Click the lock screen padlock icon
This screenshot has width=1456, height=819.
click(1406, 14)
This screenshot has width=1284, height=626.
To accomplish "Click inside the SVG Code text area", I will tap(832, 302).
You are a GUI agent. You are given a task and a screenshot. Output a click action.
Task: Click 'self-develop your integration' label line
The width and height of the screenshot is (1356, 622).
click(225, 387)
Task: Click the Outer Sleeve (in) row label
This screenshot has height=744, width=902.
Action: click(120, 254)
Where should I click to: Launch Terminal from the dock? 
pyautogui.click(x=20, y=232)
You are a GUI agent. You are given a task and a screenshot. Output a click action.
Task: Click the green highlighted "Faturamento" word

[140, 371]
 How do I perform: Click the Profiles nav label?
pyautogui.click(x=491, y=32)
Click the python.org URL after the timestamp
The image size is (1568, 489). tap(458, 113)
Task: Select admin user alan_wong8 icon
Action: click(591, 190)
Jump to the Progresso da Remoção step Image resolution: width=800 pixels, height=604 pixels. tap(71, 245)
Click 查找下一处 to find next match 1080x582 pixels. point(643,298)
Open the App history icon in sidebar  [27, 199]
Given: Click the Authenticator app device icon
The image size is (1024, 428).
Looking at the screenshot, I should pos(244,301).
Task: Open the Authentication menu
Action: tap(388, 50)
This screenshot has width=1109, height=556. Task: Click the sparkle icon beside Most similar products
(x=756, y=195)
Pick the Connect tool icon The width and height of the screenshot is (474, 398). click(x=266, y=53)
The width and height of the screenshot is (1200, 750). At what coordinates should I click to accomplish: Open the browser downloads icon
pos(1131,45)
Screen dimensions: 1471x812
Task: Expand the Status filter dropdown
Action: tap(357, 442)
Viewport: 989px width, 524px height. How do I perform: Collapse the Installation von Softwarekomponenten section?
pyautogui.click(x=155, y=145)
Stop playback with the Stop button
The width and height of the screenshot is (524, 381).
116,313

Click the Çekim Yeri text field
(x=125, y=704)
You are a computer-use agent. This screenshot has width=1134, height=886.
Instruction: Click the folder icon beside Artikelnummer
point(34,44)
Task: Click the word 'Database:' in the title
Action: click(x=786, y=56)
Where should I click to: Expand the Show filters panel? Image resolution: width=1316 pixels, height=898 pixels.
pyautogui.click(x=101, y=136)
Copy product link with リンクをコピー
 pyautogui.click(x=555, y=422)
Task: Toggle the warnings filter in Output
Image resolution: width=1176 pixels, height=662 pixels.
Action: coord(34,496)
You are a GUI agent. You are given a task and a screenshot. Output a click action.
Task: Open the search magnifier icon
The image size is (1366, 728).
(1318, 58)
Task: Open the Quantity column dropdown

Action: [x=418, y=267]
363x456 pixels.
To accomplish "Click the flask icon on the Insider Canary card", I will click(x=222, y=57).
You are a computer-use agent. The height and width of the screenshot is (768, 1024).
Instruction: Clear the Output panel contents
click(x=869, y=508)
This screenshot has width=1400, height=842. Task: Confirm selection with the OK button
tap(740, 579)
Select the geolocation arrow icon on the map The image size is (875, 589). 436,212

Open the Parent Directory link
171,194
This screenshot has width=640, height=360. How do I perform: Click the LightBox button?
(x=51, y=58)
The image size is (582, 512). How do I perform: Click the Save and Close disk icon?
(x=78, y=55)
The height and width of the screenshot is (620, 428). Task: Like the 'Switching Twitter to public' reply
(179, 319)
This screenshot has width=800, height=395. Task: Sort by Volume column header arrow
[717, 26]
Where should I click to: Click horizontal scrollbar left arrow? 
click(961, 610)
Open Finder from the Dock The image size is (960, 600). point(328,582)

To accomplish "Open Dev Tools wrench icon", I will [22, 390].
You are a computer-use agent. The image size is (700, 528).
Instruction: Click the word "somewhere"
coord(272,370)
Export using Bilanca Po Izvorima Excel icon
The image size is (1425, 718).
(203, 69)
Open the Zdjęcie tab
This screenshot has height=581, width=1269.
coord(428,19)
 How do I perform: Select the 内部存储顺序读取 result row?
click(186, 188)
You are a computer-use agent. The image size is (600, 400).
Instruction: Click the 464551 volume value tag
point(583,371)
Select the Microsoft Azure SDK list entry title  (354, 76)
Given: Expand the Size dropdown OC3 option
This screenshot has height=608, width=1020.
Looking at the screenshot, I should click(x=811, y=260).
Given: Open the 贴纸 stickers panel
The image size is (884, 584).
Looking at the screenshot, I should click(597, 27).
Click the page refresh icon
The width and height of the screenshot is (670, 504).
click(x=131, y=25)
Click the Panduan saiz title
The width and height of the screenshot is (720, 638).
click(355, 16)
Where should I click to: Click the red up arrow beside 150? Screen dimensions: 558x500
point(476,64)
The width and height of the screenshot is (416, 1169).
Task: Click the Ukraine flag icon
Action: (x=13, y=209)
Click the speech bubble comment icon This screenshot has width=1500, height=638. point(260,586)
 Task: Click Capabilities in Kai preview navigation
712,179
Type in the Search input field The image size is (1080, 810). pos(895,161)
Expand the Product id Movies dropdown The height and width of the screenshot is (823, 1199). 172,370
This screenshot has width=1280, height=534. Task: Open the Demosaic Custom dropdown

_ _ _ _ _ _ _

REQUIREMENT: For the word "computer", show every line of the entries that holds it.

TASK ANSWER:
You are a computer-use agent. This screenshot has width=1134, height=886.
You are a computer-use agent. The height and width of the screenshot is (768, 1024).
You are a computer-use agent. The image size is (700, 528).
You are a computer-use agent. The image size is (600, 400).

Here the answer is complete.